釣田雞的重大任務就落在前面兩位兄弟身上,我只有拿布袋的份。不過賣掉青蛙後,我還是如願得到壹點獎勵,拿到哥哥分的壹毛或兩毛作為我安分守己照看布袋的小費。
田雞不都是用釣的,有時從田埂上壹路騎去,就有無數田雞跳向兩邊。瞧著哪個長得鼓圓又呆笨的,看準了就兩手出去,也有不少收獲。我沒有抓田雞的樂子,有時不小心還讓布袋裏的田雞溜了出來,害平哥和哥哥又回頭累個半死把田雞緝拿歸案。我也因此受到了不小的懲戒:“再讓田雞跑了出來,今晚妳的份子就充公了!”於是我立下必死決心要守護好田雞,絕不能有壹絲壹毫的松懈,堅持奮戰到最後壹刻。
? 田雞抓好後,拎到雜貨店裏賣,壹袋壹袋地秤。那是時我還沒慈祥心,看到滿袋掙紮的田雞也不心軟,很堅定地交到雜貨店老板手中。卻是長大後沒出息了,看到有人殺魚還要趕緊找被窩躲。現在想來,當初我是那麽邪惡,不過相比較下,釣田雞還比吃蜜蜂糖仁慈多了。

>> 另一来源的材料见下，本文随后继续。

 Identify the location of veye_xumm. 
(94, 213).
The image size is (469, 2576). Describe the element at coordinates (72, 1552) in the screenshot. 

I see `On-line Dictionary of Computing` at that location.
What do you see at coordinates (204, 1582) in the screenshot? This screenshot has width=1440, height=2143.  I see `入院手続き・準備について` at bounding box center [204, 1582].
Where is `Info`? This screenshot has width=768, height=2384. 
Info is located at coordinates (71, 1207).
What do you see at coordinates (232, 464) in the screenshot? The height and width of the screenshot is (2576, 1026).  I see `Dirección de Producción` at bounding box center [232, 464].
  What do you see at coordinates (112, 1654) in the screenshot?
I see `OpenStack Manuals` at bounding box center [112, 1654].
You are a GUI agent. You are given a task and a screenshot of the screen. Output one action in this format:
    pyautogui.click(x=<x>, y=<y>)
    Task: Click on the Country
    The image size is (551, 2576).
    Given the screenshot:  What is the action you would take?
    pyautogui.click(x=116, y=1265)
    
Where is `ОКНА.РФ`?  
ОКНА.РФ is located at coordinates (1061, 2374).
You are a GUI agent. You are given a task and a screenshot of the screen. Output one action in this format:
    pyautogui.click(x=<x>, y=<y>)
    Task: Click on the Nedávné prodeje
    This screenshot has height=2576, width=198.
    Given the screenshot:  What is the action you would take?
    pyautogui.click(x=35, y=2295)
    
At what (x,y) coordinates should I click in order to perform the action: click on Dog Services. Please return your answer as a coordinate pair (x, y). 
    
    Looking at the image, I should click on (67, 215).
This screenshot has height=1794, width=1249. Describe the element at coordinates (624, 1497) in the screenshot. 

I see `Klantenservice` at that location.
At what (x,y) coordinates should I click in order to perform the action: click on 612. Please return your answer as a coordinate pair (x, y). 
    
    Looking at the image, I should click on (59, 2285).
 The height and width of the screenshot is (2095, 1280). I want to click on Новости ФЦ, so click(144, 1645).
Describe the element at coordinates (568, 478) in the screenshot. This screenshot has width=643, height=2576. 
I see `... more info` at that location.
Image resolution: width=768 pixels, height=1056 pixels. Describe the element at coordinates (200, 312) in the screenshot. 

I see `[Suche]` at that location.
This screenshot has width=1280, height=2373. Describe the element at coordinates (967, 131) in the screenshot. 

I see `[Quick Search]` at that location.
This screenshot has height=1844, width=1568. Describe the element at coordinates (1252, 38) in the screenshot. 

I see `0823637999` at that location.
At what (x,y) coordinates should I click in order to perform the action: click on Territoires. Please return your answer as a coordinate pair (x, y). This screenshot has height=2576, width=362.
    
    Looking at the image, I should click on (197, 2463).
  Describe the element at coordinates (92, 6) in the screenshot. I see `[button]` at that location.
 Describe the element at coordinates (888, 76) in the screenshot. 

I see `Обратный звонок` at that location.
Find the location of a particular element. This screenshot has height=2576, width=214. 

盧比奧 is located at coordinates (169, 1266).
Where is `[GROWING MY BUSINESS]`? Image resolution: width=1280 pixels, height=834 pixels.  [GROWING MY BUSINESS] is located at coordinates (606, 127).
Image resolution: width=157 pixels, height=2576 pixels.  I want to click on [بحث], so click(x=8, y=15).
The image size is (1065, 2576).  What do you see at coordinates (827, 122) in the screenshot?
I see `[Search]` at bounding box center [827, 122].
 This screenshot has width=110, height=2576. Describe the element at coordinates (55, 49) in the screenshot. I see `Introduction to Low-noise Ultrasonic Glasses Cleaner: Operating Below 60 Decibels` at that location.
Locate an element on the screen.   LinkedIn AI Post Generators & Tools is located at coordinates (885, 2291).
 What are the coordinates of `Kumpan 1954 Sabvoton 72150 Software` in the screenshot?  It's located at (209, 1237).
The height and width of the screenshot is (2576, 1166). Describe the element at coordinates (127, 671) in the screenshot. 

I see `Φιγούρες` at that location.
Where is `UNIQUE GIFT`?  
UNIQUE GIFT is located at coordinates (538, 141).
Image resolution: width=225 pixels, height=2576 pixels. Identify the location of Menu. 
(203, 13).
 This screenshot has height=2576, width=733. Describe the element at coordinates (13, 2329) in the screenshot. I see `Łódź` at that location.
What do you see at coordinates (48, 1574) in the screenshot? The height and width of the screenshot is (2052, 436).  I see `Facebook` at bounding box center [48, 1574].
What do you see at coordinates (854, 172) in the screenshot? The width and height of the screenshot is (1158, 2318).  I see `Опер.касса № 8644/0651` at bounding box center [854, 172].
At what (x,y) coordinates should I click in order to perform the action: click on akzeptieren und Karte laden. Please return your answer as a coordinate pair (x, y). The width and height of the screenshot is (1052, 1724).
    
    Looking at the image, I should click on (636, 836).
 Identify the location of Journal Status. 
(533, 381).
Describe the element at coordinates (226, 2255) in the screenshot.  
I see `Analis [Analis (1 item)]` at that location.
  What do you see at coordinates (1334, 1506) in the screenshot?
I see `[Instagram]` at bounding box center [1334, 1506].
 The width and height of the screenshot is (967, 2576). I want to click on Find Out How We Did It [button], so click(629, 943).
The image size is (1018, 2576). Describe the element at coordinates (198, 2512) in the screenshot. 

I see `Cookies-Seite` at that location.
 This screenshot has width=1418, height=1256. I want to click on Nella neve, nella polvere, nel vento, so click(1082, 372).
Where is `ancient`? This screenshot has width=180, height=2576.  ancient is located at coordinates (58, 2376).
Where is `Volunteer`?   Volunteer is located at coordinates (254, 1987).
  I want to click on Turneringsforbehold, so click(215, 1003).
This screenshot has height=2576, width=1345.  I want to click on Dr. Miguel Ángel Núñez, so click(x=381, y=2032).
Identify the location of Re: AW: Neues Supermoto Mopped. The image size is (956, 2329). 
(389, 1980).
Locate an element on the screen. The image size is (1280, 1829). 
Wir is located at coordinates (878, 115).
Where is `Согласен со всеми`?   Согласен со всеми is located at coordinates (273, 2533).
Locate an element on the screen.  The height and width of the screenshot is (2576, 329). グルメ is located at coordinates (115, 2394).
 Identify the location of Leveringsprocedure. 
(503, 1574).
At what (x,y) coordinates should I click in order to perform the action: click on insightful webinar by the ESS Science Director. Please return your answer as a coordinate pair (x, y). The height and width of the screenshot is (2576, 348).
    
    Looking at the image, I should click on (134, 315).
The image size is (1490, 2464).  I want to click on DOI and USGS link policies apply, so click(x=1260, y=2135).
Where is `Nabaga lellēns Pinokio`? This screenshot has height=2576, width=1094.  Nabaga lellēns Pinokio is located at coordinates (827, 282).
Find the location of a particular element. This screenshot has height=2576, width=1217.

抓田雞的熱過了,哥哥就帶著我摸魚、摘果子、熏田鼠,總之嘴皮上短不了。哥哥認識壹個雜貨店人的兒子。村子裏只有兩家雜貨店,他家的雜貨店便是買田雞的雜貨店的死對頭。哥哥很是敬重這個雜貨店人的兒子,並不止壹次地跟我提起:“妳看,想有錢就得去冒險做生意,我以後壹定要做大生意然後做個有錢人。”雜貨店人的兒子常常從家裏的瓶瓶罐罐搜出壹些零食分給我們吃,在他面前,哥哥也老半開玩笑說:“我弟,小我兩歲的。”我樂於被賄賂,另外也不敢違拗哥哥,於是很順其自然地應和著。
當弟弟的日子,是我能想到的和哥哥相處得最融洽的時光了。在日後,哥哥越發厭惡我,常常找茬欺負我,特別是在他上小學以後更變本加厲了。我當時很懷疑哥哥是在學校裏受了天大的委屈,回來才把憤怒轉移到我身上。事實上在我和他壹起上了同壹所小學後,他也壹直不肯在外人面前承認我是他妹妹,更不要說帶我壹起上學放學。在哥哥初二那年,他從學校回來,生了很大的氣,從此輟學不讀,往後便去工作了。也從此後,我們壹年甚或幾年才見壹面,基本失去交點。
很多年之後我會幻想,如果從壹開始我便是個弟弟,他會不會接受我,他壹定會喜歡我的對吧。